Let me add a third denomination to this faith-based constellation: interrogation deniers, i.e., individuals who hold that the enhanced interrogation techniques used against CIA detainees have never yielded useful intelligence. They, of course, cling to this view despite all evidence to the contrary, despite the testimony of four CIA directors, and despite Mr. Obama’s chief counterterrorism adviser John Brennan’s statement that there’s been “a lot of information that has come out from these interrogation procedures that the agency has in fact used against the real hard-core terrorists.”
The recent dispute over what strains of intelligence led to the killing of Osama bin Laden highlights the phenomenon. It must appear to outside observers like a theological debate over how many angels can reside on the head of a pin. So we see carefully tailored arguments designed to discount the value of enhanced interrogations: the first mention of the courier’s name came from a detainee not in CIA custody; CIA detainees gave false and misleading information about the courier; there is no way to confirm that information obtained through enhanced interrogation was the decisive intelligence that led us directly to bin Laden.
All fair enough as far as they go.
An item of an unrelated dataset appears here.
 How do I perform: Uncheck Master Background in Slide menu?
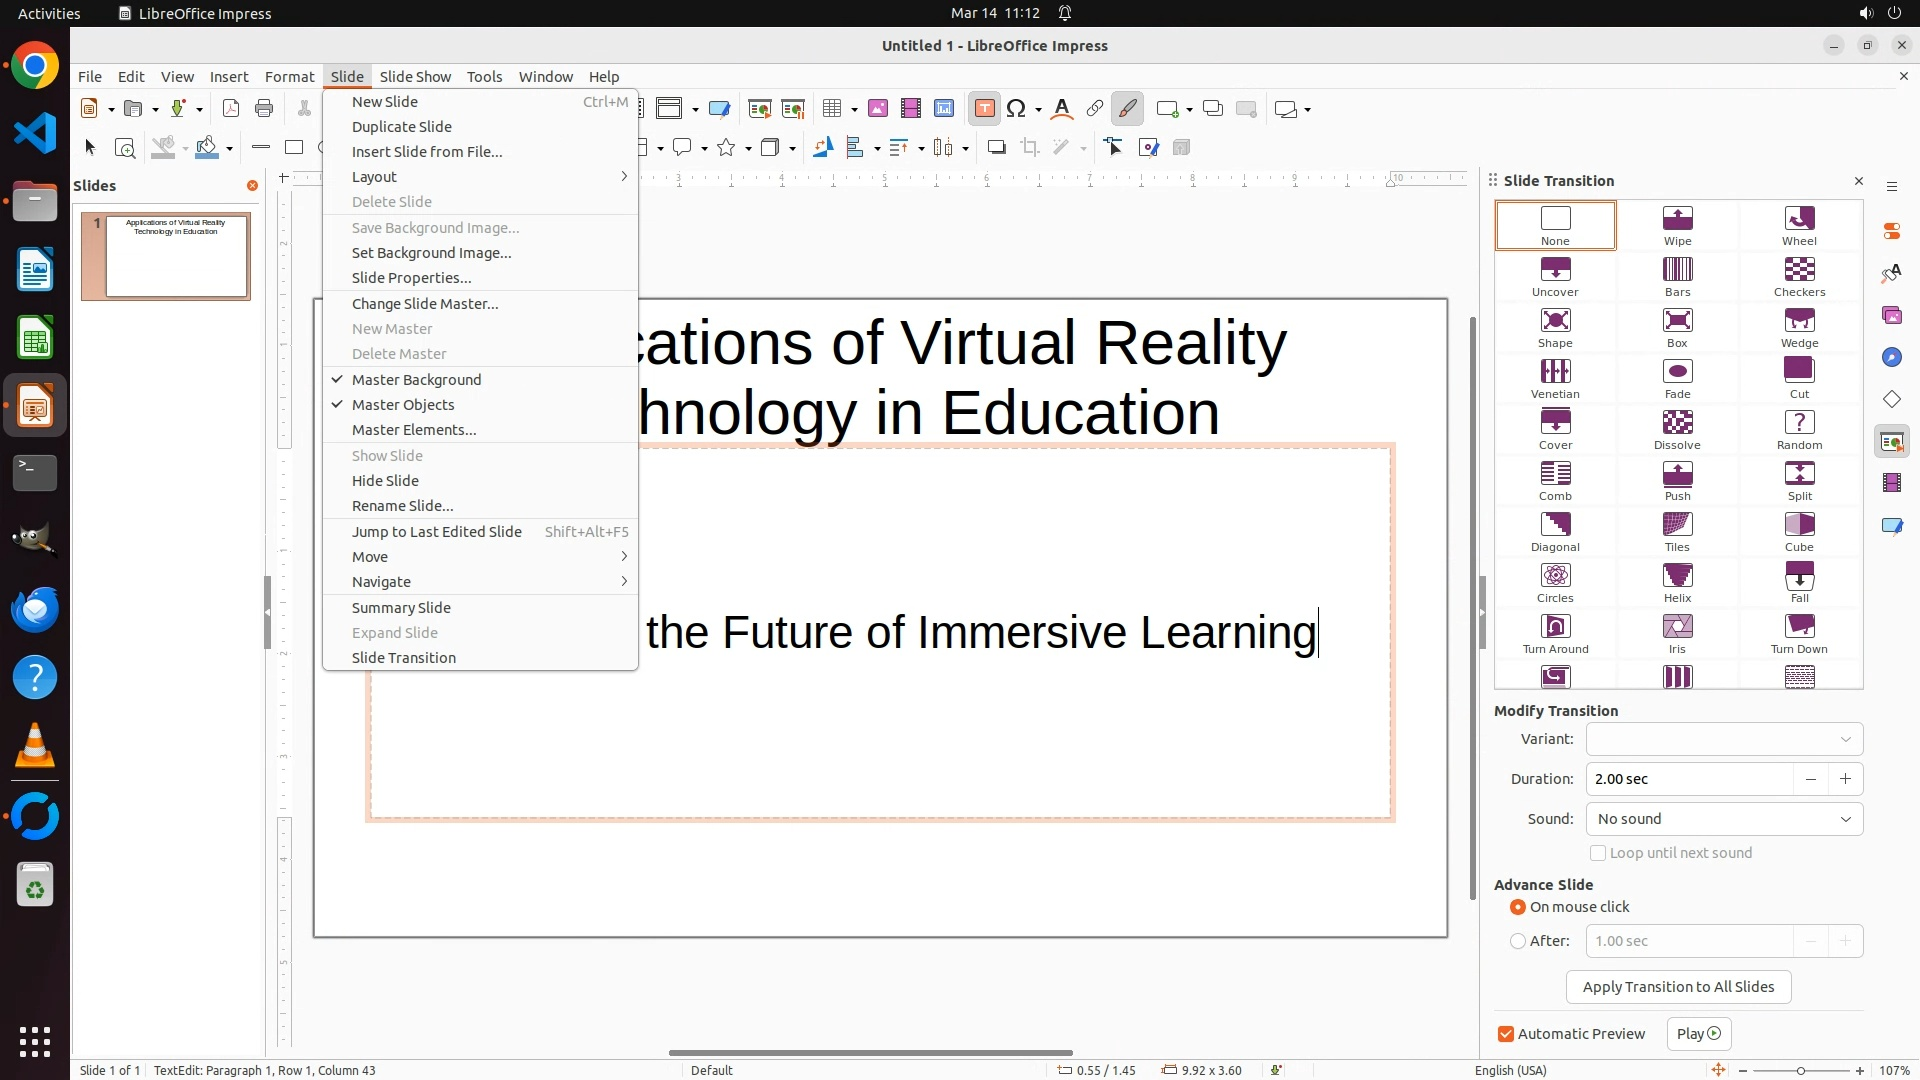pyautogui.click(x=416, y=380)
But let the record show that when I was first briefed in 2007 about the brightening prospect of pursuing bin Laden through his courier network, a crucial component of the briefing was information provided by three CIA detainees, all of whom had been subjected to some form of enhanced interrogation. One of the most alerting pieces of evidence was that two of the detainees who had routinely been cooperative and truthful (after they had undergone enhanced techniques) were atypically denying apparent factual data—a maneuver taken as a good sign that the CIA was on to something important.